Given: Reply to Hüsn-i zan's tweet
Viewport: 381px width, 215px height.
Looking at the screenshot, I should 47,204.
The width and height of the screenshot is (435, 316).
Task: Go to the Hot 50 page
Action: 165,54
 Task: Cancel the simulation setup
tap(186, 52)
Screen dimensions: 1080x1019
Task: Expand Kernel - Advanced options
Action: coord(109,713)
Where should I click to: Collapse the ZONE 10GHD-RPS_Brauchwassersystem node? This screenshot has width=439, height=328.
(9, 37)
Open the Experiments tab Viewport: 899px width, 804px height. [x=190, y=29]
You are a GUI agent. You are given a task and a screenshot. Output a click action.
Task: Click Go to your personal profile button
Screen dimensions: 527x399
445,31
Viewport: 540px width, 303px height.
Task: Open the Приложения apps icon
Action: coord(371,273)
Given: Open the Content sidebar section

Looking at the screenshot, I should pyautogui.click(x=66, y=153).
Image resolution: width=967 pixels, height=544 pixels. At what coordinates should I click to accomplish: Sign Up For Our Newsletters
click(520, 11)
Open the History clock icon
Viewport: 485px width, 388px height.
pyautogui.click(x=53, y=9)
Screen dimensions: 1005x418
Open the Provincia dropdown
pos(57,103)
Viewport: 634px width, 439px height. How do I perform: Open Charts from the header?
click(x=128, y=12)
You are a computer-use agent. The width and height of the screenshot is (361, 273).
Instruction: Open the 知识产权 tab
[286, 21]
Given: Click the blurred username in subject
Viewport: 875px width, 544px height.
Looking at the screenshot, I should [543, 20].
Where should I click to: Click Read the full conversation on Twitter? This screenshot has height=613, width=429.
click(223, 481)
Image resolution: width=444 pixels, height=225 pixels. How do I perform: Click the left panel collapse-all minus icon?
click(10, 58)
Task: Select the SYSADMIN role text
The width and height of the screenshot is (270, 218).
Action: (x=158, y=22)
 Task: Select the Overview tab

ASSIGNED TASK: Search the data above for the word "agent" and show every line that has it.

REPLY:
You are a GUI agent. You are given a task and a screenshot. Output a click action.
You are a computer-use agent. The width and height of the screenshot is (361, 273).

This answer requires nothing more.